[What you have to do]: Find each line in the material below that contains the word "Task" and copy those lines.

-- start of Items --

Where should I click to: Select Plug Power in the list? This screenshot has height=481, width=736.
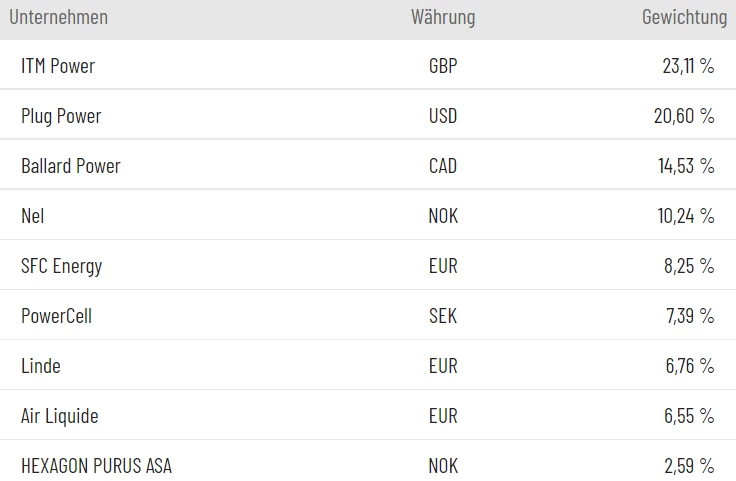click(x=61, y=116)
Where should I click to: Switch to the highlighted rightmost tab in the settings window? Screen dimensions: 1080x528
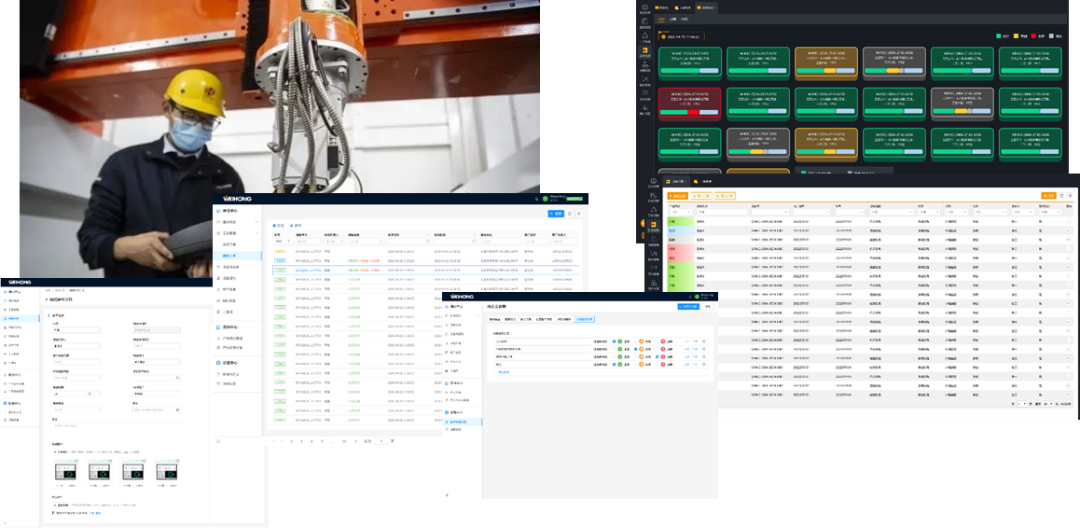(x=583, y=319)
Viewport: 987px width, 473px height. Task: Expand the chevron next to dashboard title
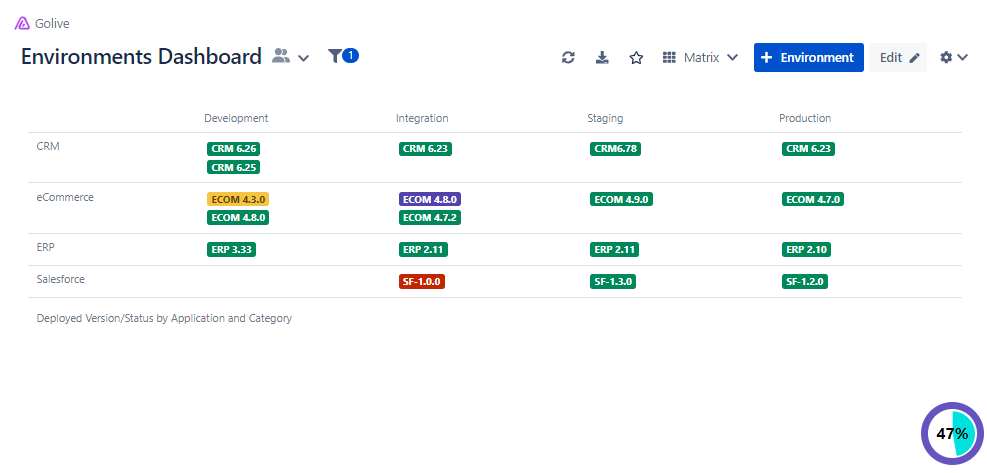304,58
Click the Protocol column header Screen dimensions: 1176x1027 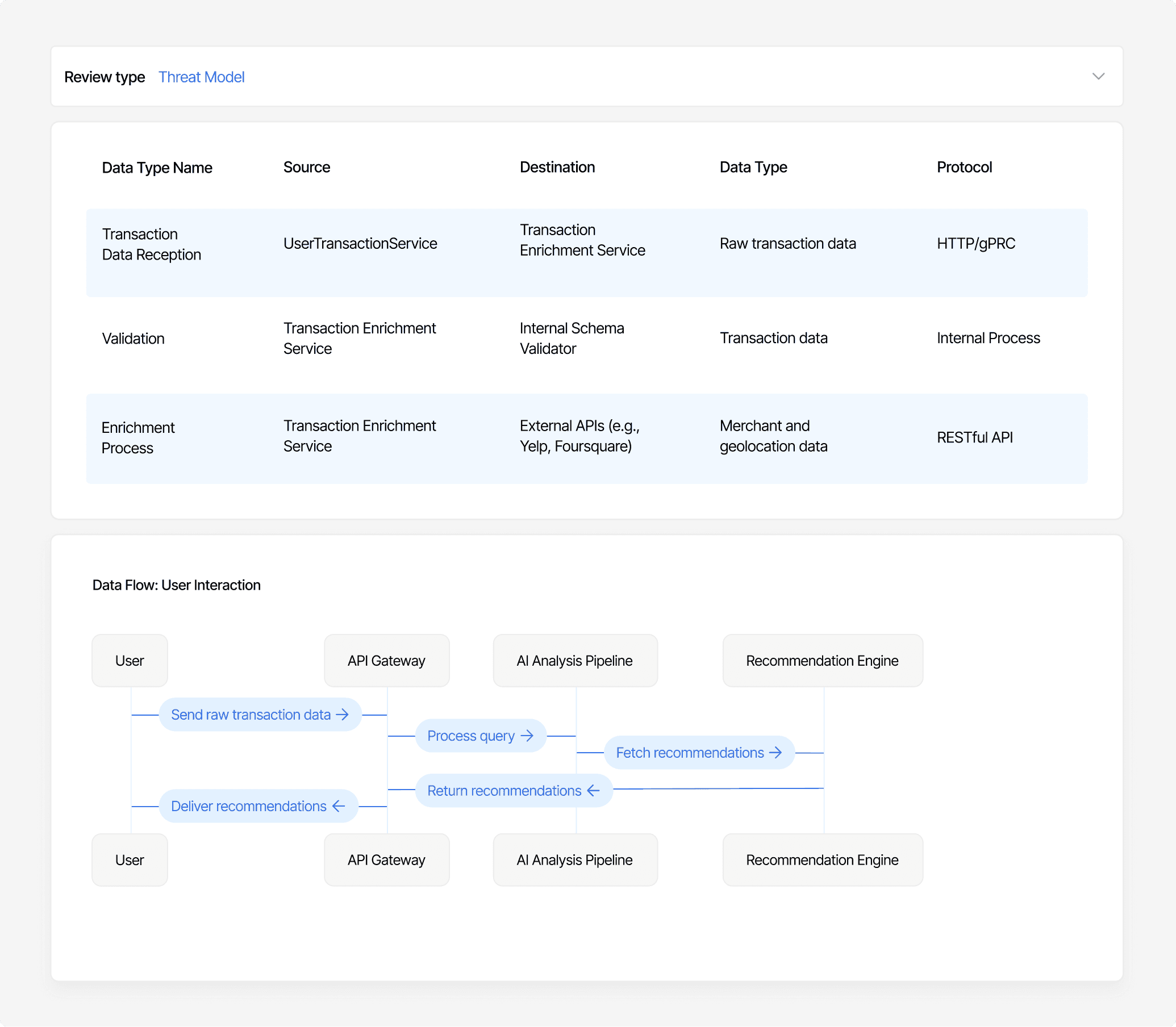[x=964, y=167]
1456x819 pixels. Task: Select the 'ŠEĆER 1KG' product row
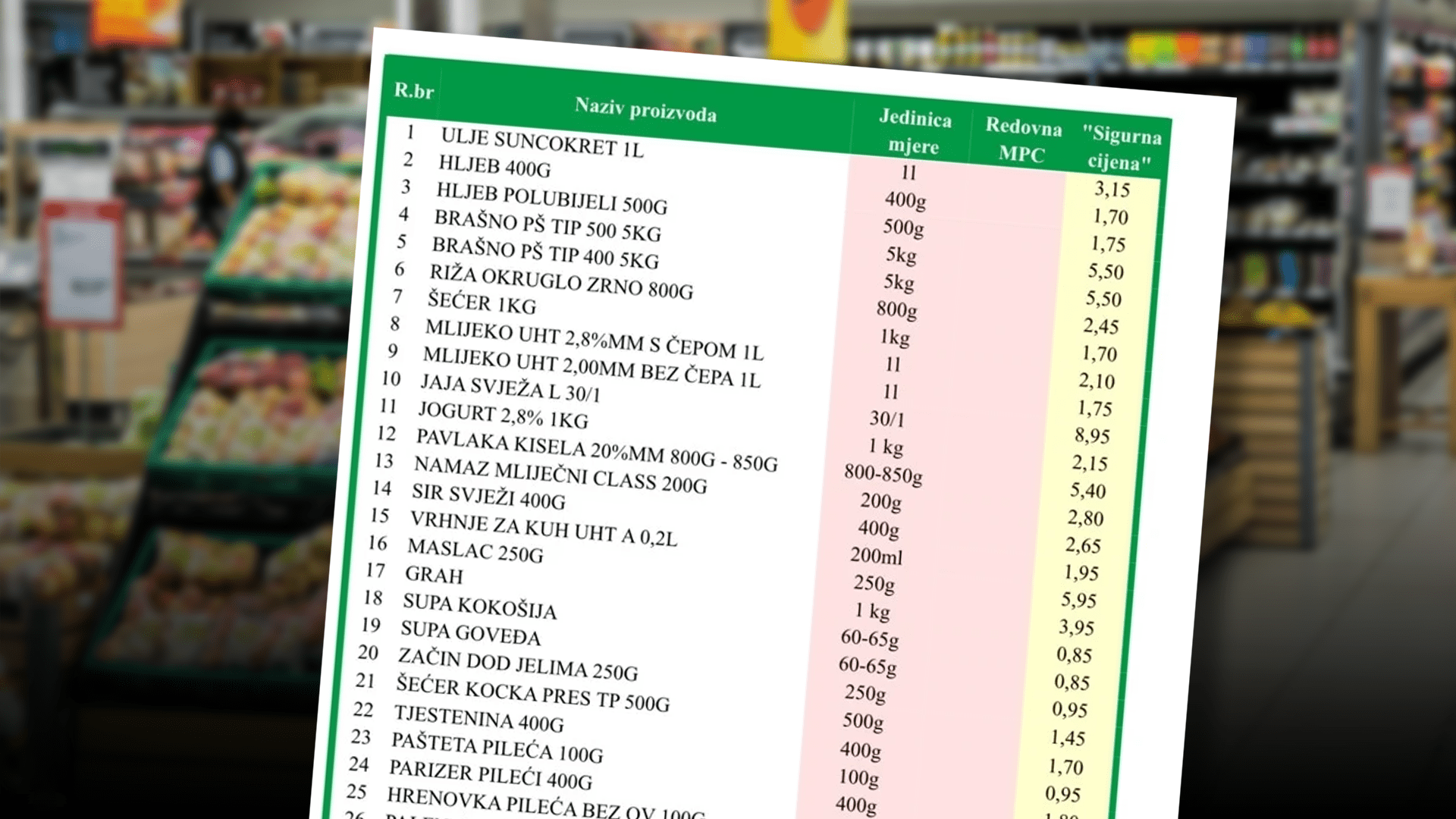pos(482,302)
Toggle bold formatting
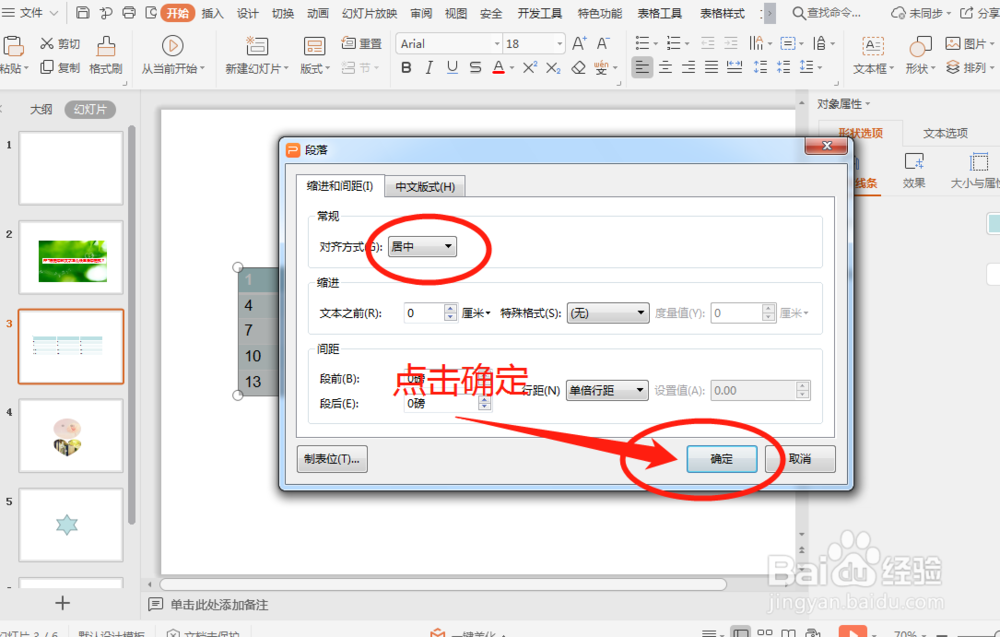The image size is (1000, 637). [x=406, y=66]
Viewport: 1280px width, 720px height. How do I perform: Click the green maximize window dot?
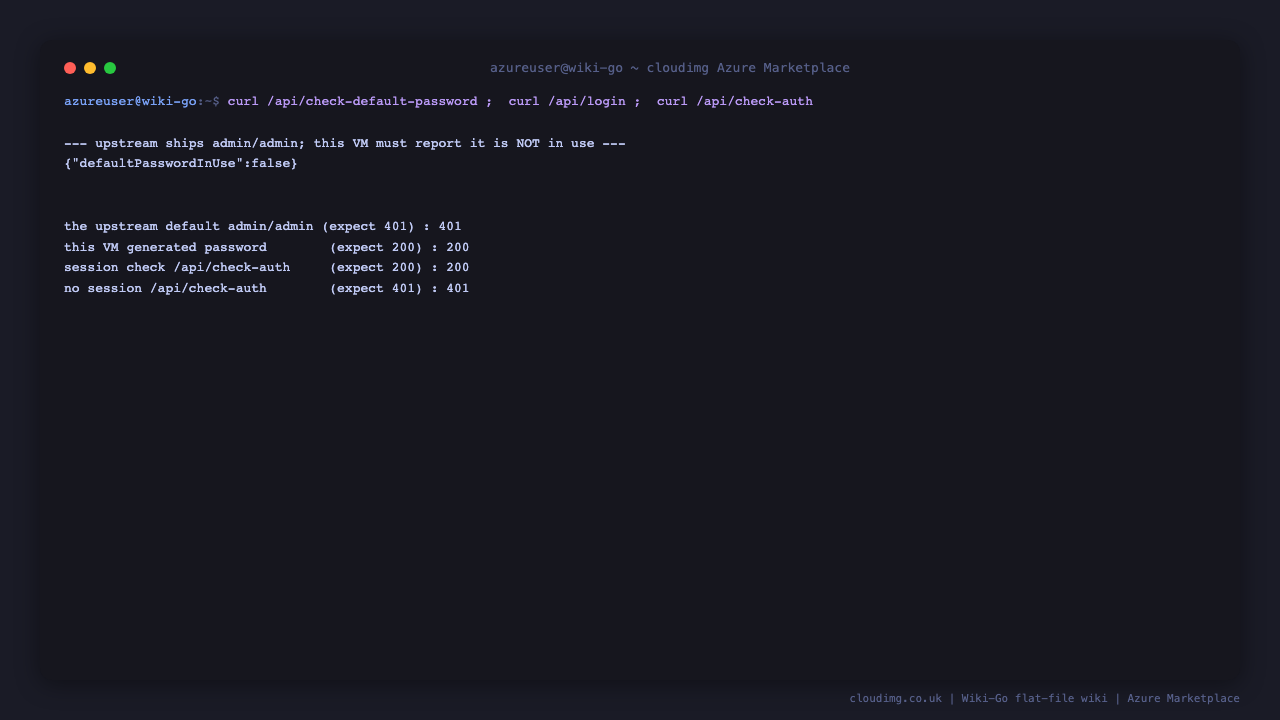[110, 68]
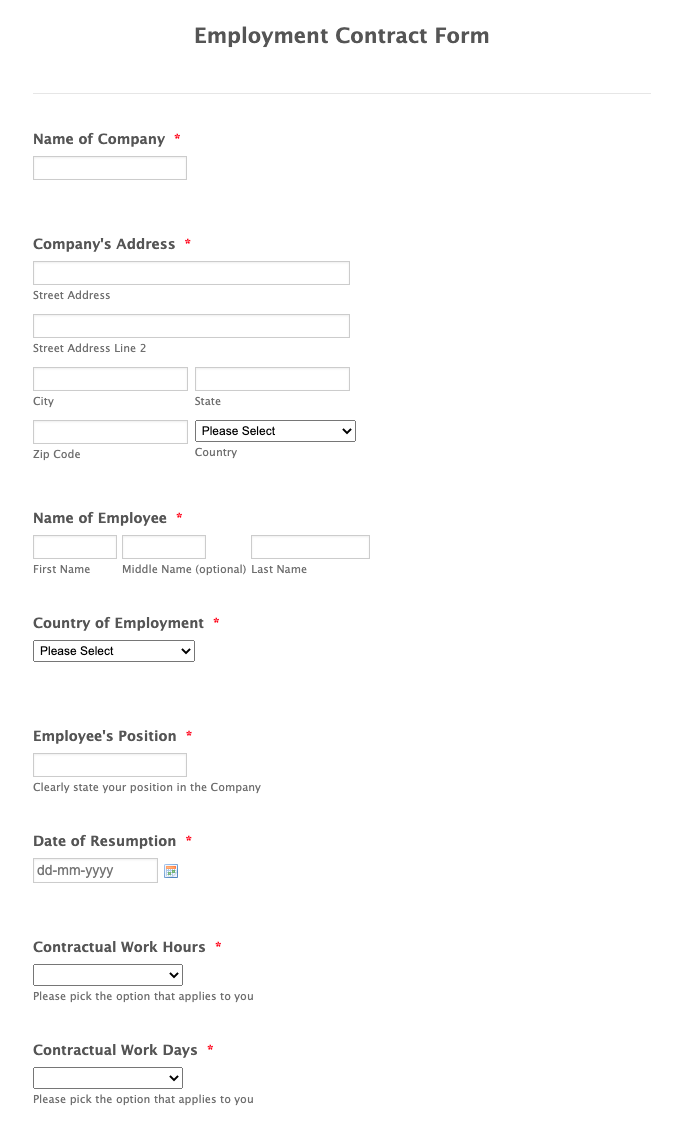Click the Name of Employee label
Image resolution: width=685 pixels, height=1130 pixels.
pos(99,518)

-- end of Items --

[Complete response]:
Viewport: 987px width, 473px height. Task: Expand the chevron next to dashboard title
1456x819 pixels. Task: Select the 'ŠEĆER 1KG' product row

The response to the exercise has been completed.